DESCRIPTION OF THE TASK:
Write the listing out again, all of it, word for word.

EXCERPTED RECORDS:
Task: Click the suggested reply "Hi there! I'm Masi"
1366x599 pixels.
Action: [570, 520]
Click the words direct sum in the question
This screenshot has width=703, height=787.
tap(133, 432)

ANSWER SECTION:
Task: Click the suggested reply "Hi there! I'm Masi"
1366x599 pixels.
Action: [570, 520]
Click the words direct sum in the question
This screenshot has width=703, height=787.
tap(133, 432)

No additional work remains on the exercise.